***** MATERIALS PROVIDED *****

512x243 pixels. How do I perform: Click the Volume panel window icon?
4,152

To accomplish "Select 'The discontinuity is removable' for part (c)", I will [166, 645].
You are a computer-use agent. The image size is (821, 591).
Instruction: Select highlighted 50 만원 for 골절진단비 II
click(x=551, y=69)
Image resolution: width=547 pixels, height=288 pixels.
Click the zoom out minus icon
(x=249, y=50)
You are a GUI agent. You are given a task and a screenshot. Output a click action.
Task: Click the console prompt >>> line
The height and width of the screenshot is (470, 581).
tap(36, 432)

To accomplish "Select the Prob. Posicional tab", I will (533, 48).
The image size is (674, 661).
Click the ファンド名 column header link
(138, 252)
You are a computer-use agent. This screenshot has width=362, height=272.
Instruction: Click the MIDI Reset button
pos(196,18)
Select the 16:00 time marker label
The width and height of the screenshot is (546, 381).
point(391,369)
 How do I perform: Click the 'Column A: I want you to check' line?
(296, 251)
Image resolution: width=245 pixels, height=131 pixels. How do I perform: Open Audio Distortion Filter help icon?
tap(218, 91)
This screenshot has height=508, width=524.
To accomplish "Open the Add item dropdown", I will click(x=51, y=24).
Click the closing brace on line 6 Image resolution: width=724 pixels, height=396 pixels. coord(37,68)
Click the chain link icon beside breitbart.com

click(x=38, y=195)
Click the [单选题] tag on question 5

*****

Find the string "will" in the entries above. Copy each line where it occurs.

To accomplish "Select 'The discontinuity is removable' for part (c)", I will [166, 645].
To accomplish "Select the Prob. Posicional tab", I will (533, 48).
To accomplish "Open the Add item dropdown", I will click(x=51, y=24).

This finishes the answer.